TASK DESCRIPTION:
One part of the entries below is wanted: the lines from the one containing "David Oldfield (27, 205)" through the one containing "Gallery Collection (25, 2105)". Write those out exactly and nothing else.

PROVIDED DATA below:

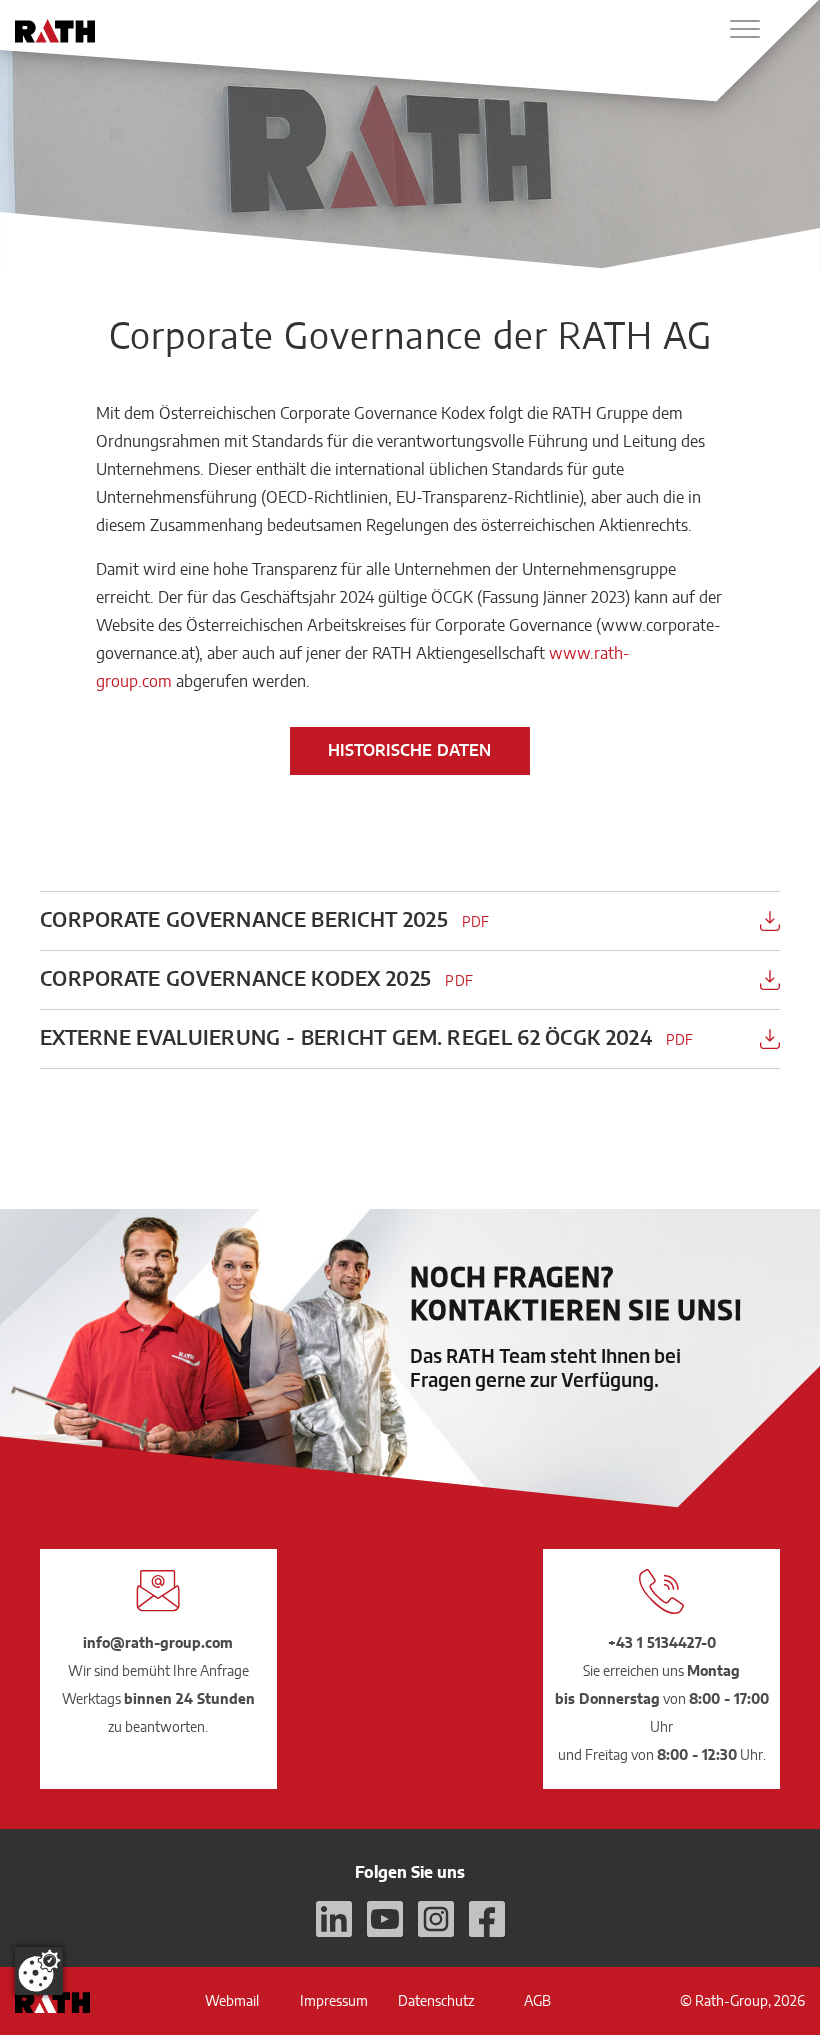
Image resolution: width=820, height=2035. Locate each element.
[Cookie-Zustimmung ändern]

End of PROVIDED DATA.
PROVIDED DATA below:

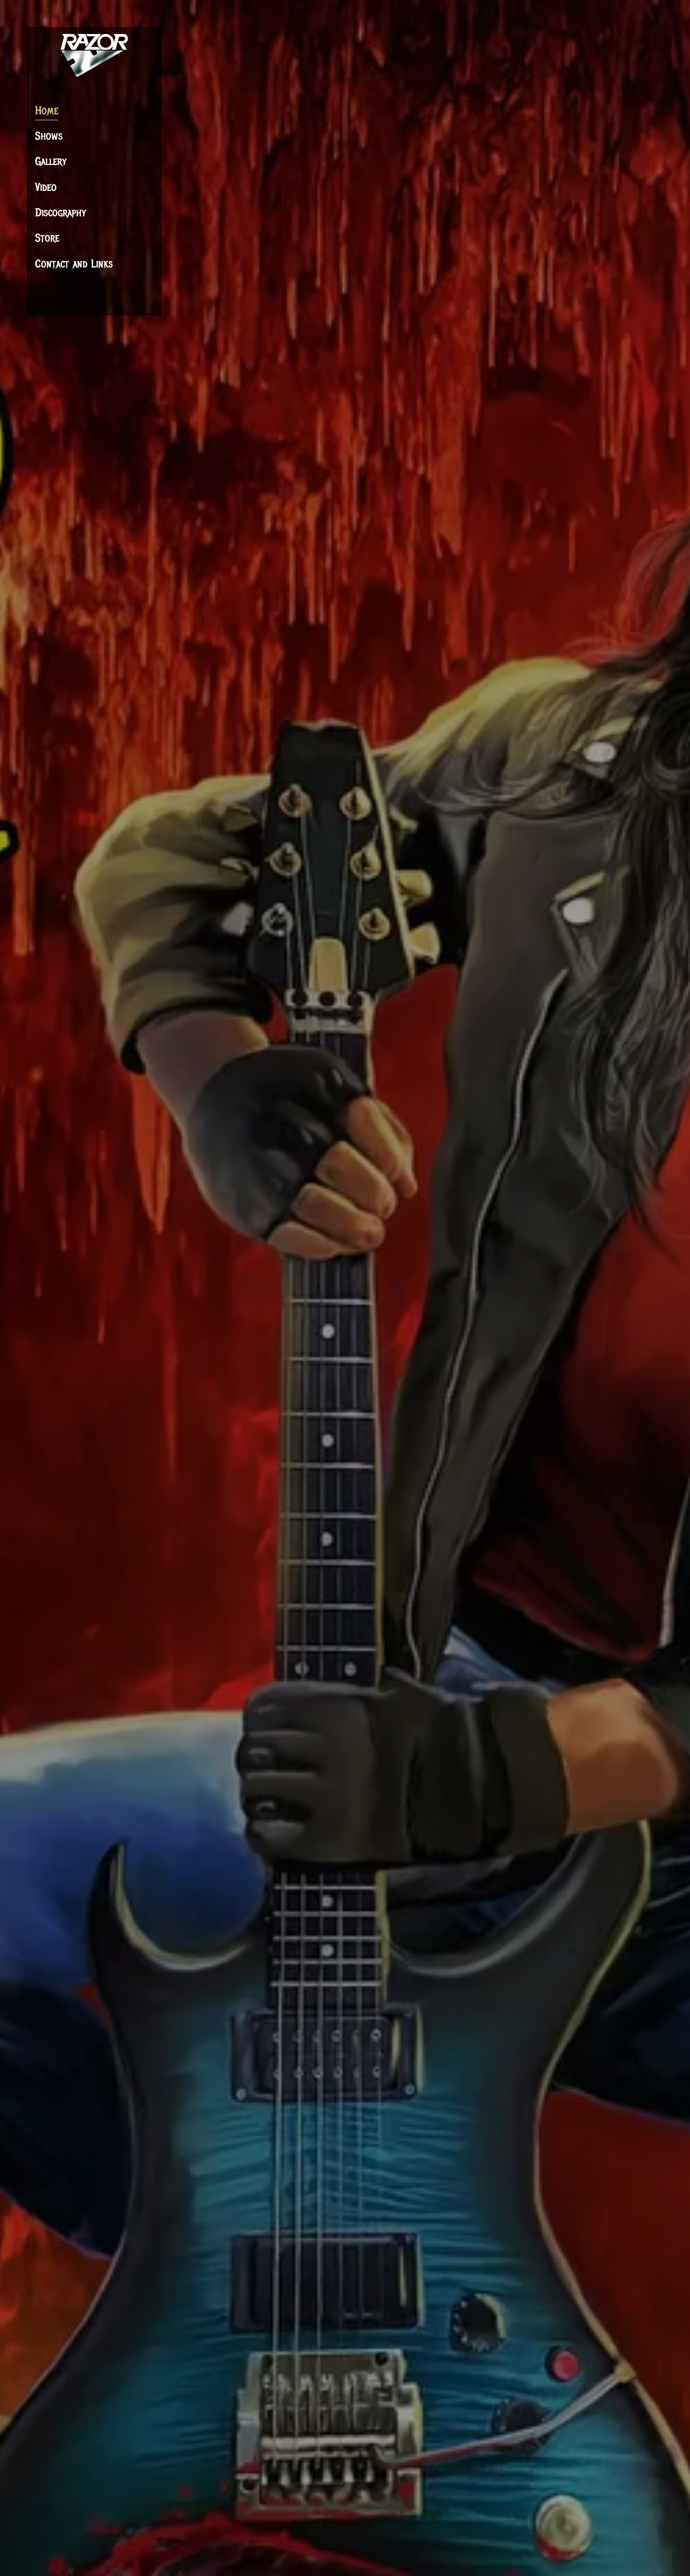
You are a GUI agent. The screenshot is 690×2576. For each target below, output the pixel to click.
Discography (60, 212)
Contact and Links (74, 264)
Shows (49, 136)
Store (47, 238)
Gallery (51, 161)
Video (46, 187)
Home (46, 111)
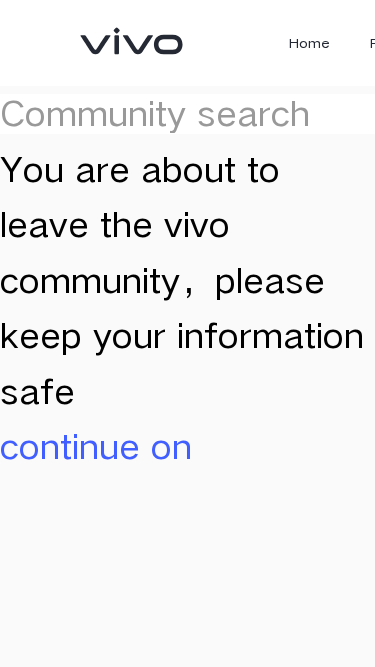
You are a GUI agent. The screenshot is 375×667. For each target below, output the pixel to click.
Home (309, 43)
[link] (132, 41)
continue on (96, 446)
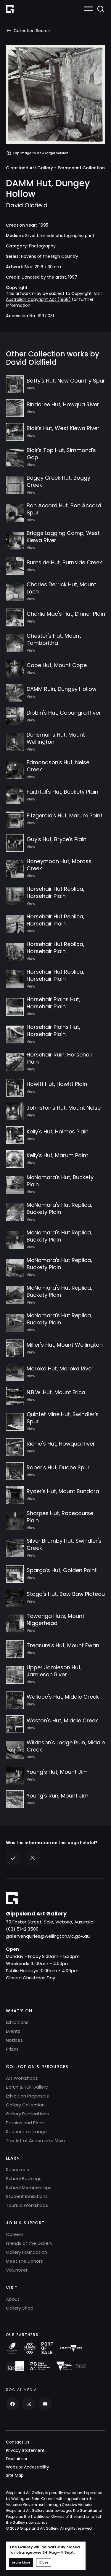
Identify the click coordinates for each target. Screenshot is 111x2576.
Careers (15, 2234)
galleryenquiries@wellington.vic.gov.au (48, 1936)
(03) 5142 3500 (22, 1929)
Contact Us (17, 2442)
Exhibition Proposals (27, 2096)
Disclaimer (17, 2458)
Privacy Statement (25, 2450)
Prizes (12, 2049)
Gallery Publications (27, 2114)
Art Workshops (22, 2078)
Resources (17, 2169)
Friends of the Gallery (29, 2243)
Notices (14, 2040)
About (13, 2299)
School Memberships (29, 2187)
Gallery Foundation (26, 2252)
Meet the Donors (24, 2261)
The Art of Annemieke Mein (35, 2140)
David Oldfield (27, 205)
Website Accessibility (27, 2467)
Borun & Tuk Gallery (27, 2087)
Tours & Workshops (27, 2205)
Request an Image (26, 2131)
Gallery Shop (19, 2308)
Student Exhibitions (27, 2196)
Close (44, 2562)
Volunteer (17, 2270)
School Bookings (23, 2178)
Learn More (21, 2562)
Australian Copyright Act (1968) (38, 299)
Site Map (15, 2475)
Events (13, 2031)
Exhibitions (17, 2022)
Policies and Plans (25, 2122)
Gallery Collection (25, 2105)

End of PROVIDED DATA.

ANSWER SECTION:
David Oldfield (27, 205)
Website Accessibility (27, 2467)
Borun & Tuk Gallery (27, 2087)
Tours & Workshops (27, 2205)
Request an Image (26, 2131)
Gallery Shop (19, 2308)
Student Exhibitions (27, 2196)
Close (44, 2562)
Volunteer (17, 2270)
School Bookings (23, 2178)
Learn More (21, 2562)
Australian Copyright Act (1968) (38, 299)
Site Map (15, 2475)
Events (13, 2031)
Exhibitions (17, 2022)
Policies and Plans (25, 2122)
Gallery Collection (25, 2105)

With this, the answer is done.